Work task | In your copy, set down the entries exactly and exclude the pictures.
Start of Records for processing
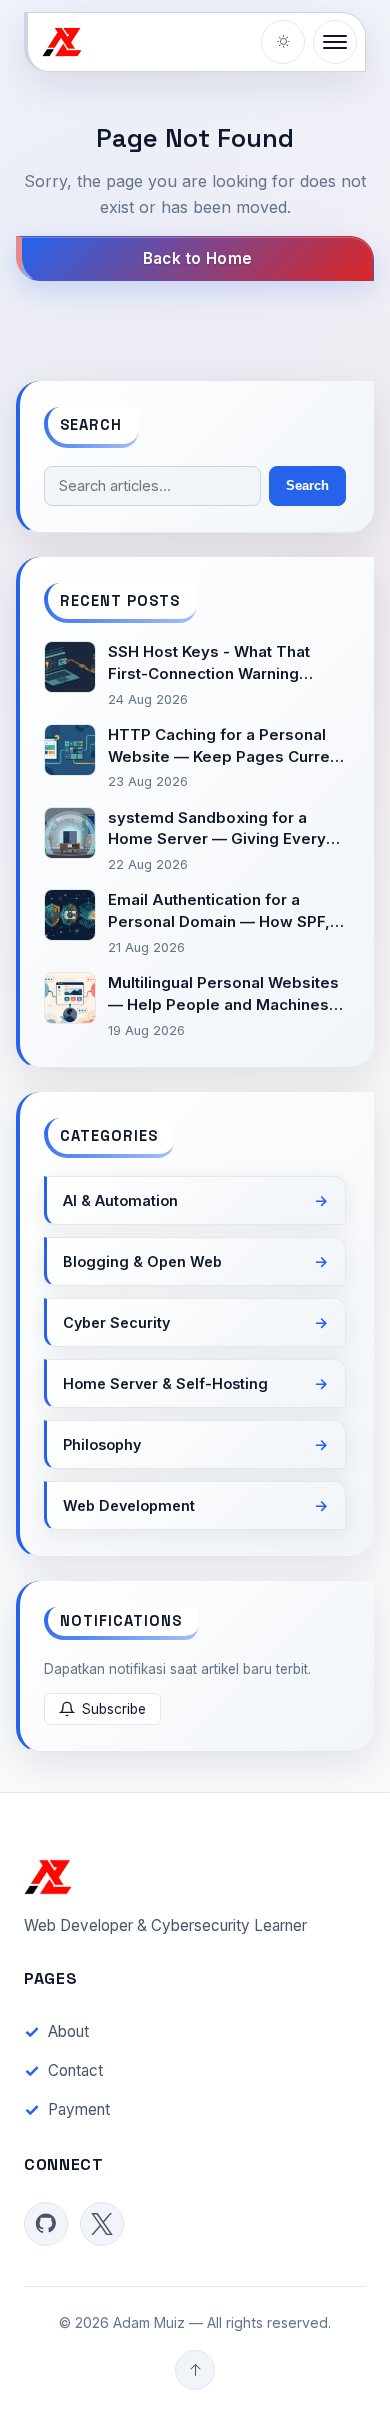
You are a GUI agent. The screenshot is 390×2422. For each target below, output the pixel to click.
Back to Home (198, 258)
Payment (79, 2109)
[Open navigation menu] (335, 42)
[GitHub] (46, 2224)
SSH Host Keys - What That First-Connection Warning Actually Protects (209, 663)
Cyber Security (116, 1322)
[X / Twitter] (102, 2224)
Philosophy (102, 1444)
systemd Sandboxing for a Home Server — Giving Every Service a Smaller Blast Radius (222, 829)
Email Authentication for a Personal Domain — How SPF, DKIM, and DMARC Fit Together (225, 911)
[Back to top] (195, 2370)
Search (307, 485)
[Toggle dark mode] (283, 42)
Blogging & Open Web (142, 1261)
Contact (75, 2070)
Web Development (129, 1505)
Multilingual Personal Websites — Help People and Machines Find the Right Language (223, 994)
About (68, 2031)
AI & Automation (120, 1200)
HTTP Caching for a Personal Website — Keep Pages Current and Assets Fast (226, 746)
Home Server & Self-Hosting (165, 1383)
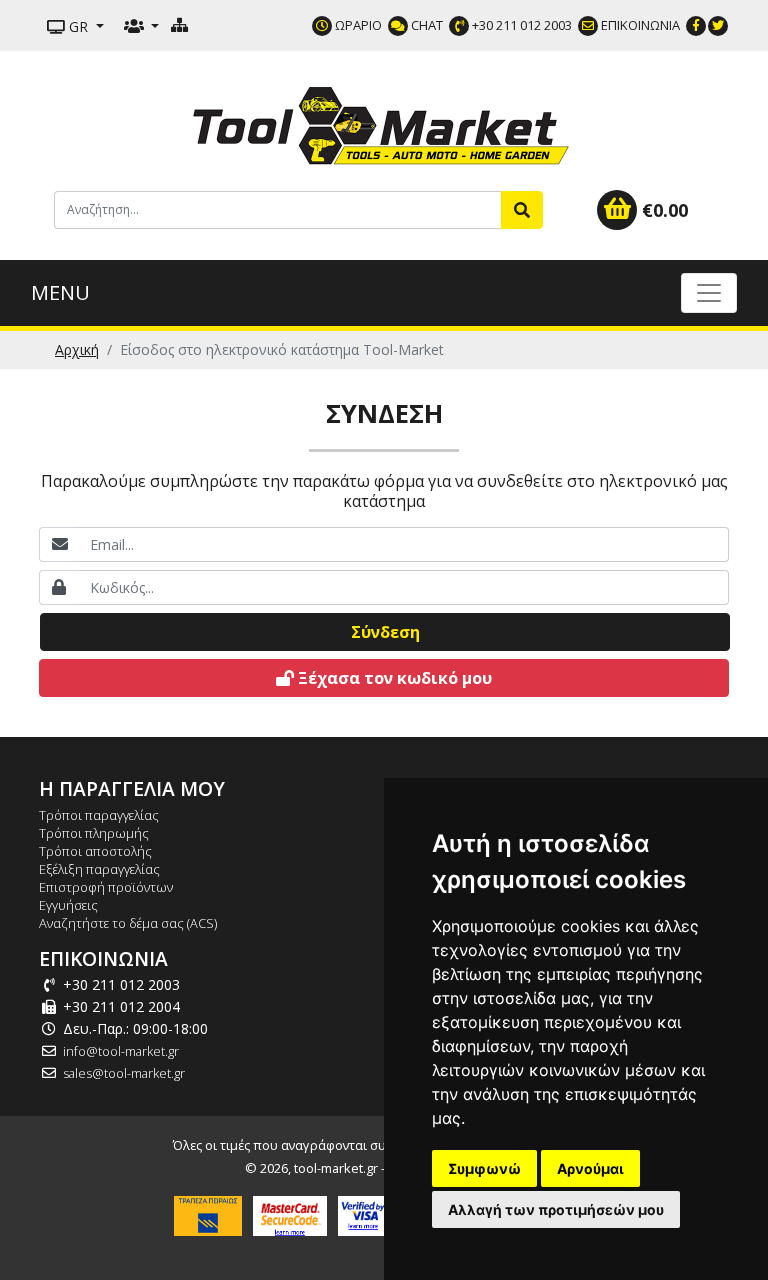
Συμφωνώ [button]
End of Records for processing
Answer for this exercise |
You are a GUI agent. The screenshot is 390×2422. For each target below, output the pixel to click.
Back to Home (198, 258)
Payment (79, 2109)
[Open navigation menu] (335, 42)
[GitHub] (46, 2224)
SSH Host Keys - What That First-Connection Warning Actually Protects (209, 663)
Cyber Security (116, 1322)
[X / Twitter] (102, 2224)
Philosophy (102, 1444)
systemd Sandboxing for a Home Server — Giving Every Service a Smaller Blast Radius (222, 829)
Email Authentication for a Personal Domain — How SPF, DKIM, and DMARC Fit Together (225, 911)
[Back to top] (195, 2370)
Search (307, 485)
[Toggle dark mode] (283, 42)
Blogging & Open Web (142, 1261)
Contact (75, 2070)
Web Development (129, 1505)
Multilingual Personal Websites — Help People and Machines Find the Right Language (223, 994)
About (68, 2031)
AI & Automation (120, 1200)
HTTP Caching for a Personal Website — Keep Pages Current and Assets Fast (226, 746)
Home Server & Self-Hosting (165, 1383)
Συμφωνώ [button]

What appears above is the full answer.